AIM OF THE EXERCISE
Spot each line in the data below containing "Save" and copy it.

RAW DATA

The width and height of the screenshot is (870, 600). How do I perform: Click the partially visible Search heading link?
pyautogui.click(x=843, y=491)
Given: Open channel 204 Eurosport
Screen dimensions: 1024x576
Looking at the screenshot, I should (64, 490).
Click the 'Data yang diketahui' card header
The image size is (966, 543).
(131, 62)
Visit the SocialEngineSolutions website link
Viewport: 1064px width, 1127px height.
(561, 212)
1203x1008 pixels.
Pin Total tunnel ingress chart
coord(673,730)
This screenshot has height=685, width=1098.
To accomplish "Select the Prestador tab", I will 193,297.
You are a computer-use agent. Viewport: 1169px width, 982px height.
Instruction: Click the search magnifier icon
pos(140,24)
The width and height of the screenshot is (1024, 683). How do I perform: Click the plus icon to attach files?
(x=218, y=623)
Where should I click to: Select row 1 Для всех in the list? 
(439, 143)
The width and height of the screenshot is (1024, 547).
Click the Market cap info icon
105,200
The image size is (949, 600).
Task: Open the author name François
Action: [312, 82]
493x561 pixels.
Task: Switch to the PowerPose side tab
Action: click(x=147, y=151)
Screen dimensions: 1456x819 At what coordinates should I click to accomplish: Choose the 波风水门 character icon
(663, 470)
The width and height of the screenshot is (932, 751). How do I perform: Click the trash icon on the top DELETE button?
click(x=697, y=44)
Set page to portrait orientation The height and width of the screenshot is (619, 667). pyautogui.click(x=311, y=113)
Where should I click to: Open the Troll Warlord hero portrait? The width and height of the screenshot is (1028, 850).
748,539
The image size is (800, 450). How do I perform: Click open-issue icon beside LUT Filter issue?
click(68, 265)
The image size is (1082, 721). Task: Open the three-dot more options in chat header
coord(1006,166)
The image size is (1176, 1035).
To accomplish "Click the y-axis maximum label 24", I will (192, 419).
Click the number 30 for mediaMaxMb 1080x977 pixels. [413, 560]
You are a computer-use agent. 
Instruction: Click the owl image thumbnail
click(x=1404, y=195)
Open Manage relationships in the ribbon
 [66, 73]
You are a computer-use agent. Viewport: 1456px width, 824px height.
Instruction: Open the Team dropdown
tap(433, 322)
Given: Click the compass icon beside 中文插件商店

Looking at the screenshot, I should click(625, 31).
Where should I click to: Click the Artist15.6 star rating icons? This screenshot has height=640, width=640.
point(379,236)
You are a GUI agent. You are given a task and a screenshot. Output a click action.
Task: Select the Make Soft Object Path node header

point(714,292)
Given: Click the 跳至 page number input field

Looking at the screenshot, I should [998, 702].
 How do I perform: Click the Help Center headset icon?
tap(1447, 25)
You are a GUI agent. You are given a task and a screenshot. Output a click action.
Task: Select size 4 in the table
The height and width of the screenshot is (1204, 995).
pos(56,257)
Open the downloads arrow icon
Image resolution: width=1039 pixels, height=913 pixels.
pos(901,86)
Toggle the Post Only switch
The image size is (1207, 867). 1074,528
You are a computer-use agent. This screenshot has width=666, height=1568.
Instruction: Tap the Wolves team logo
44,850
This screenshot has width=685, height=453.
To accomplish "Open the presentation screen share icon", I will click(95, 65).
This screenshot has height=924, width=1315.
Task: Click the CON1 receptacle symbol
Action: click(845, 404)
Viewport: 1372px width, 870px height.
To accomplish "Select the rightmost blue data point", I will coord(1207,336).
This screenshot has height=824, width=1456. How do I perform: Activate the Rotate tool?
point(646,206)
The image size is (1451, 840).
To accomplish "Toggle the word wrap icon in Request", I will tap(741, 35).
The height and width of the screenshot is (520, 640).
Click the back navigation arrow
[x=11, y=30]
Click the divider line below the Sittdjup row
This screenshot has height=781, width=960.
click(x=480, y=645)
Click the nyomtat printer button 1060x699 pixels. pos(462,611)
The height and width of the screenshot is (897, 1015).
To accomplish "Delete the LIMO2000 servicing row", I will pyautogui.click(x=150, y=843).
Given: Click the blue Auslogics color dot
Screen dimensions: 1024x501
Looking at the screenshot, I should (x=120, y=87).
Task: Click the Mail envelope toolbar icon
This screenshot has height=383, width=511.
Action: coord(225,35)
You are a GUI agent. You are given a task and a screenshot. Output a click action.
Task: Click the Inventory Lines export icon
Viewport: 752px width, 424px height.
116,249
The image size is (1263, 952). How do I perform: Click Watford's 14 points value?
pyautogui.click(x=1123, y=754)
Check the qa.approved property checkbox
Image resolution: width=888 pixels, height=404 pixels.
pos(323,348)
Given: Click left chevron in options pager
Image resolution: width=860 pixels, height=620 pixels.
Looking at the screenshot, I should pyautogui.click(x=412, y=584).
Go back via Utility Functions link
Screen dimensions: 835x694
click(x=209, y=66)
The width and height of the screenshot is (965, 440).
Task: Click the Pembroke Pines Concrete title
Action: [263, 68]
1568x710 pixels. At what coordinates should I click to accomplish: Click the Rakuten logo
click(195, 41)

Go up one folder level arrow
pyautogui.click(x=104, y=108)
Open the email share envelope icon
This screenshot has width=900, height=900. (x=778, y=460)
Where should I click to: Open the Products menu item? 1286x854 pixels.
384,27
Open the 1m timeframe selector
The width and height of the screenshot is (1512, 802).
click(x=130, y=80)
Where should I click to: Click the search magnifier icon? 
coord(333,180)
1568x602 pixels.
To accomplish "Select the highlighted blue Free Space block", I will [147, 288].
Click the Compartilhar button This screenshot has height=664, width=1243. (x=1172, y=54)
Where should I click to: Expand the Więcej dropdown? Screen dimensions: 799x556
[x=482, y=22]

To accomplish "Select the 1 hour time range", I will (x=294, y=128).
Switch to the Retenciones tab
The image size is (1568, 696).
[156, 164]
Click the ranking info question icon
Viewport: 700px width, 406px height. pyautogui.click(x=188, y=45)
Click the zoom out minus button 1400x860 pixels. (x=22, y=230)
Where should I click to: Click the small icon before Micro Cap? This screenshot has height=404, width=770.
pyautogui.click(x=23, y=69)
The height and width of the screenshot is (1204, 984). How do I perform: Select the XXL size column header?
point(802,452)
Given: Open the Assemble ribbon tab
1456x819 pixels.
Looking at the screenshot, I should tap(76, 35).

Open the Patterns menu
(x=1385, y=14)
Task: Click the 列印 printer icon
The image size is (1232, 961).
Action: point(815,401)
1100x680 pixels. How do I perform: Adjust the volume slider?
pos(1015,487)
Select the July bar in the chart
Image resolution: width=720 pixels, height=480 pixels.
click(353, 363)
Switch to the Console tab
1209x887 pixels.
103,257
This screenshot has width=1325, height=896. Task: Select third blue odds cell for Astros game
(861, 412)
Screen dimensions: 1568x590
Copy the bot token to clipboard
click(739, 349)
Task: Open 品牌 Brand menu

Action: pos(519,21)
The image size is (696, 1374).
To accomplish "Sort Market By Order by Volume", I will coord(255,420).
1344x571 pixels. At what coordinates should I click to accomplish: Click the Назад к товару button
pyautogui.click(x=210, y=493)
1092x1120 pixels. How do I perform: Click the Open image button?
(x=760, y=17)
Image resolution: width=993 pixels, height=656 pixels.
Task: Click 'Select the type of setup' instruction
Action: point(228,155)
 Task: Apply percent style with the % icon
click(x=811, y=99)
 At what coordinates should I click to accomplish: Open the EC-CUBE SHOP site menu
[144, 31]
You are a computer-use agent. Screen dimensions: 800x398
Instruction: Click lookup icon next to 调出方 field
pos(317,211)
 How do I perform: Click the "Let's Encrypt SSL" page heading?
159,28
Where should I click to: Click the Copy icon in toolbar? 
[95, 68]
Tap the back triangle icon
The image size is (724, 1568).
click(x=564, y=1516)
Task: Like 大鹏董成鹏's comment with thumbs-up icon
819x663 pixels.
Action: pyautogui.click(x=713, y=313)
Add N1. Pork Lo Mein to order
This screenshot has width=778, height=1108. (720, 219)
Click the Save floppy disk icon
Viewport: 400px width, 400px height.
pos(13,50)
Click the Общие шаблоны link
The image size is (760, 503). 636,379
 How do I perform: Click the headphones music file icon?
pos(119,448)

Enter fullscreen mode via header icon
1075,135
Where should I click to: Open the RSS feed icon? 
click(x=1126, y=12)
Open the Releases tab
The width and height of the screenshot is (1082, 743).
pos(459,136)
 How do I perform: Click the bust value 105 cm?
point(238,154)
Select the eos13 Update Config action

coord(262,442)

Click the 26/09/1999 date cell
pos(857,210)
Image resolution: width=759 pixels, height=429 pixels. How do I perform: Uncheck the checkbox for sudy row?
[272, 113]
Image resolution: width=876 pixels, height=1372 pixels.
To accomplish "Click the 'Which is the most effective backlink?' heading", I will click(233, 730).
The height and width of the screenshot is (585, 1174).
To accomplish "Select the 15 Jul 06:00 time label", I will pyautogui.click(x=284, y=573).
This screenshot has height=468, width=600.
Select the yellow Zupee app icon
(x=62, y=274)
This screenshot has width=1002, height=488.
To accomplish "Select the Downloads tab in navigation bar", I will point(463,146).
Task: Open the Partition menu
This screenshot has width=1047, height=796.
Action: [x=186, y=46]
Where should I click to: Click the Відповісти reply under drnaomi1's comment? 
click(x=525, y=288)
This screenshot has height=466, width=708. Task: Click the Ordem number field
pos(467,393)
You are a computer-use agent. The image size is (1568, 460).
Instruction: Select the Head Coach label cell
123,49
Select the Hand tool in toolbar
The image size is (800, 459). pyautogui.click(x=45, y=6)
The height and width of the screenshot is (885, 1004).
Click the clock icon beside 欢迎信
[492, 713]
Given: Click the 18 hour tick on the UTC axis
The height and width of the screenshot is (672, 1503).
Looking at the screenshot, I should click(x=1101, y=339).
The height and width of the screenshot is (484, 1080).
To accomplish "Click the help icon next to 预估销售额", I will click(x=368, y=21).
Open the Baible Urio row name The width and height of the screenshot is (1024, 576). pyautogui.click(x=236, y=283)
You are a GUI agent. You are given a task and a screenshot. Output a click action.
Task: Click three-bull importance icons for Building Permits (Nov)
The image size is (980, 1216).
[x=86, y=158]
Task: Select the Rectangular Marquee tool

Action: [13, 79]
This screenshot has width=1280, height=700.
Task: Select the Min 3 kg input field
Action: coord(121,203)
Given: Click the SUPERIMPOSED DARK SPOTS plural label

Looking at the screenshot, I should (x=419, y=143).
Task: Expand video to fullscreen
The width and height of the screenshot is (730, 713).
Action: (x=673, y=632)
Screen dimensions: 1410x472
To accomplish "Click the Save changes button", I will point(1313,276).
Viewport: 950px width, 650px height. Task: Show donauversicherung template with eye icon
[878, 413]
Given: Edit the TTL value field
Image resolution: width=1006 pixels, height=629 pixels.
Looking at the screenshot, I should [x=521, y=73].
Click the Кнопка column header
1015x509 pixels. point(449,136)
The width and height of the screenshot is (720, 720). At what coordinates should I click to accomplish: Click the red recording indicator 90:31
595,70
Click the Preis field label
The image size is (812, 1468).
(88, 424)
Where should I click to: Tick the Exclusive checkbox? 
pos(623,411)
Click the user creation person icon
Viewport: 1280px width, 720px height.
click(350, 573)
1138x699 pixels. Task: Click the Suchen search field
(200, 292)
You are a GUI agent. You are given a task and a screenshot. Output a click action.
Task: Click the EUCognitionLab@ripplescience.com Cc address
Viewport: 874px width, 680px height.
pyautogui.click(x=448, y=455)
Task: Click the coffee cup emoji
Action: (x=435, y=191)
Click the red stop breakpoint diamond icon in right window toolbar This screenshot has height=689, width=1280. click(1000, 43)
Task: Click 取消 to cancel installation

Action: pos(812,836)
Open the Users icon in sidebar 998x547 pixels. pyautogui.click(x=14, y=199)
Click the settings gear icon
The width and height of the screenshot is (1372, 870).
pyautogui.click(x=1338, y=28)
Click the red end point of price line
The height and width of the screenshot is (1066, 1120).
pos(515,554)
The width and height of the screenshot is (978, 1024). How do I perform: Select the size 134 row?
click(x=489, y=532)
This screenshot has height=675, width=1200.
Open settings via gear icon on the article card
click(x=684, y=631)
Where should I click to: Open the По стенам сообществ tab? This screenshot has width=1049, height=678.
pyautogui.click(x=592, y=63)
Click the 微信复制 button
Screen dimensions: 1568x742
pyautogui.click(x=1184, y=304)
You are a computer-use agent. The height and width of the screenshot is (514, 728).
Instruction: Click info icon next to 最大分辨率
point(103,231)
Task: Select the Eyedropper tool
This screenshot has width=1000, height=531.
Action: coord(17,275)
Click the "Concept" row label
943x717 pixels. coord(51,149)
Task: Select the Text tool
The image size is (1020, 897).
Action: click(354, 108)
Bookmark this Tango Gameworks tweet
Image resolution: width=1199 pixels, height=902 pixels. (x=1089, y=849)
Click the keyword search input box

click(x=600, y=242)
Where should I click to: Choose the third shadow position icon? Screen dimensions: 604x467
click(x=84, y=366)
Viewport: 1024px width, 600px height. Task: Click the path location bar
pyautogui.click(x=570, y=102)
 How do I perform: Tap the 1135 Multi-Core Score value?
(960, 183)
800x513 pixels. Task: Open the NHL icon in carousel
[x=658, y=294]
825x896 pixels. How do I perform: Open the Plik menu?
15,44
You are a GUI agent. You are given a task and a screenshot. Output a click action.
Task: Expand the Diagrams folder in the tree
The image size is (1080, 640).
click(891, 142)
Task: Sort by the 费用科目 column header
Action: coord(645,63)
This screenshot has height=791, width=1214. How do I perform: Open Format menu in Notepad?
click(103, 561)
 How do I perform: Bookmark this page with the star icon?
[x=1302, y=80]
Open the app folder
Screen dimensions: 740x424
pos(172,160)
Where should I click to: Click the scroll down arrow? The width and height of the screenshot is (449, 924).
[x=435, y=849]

EXERCISE OUTPUT
Click the Save floppy disk icon
To accomplish "Click the Save changes button", I will point(1313,276).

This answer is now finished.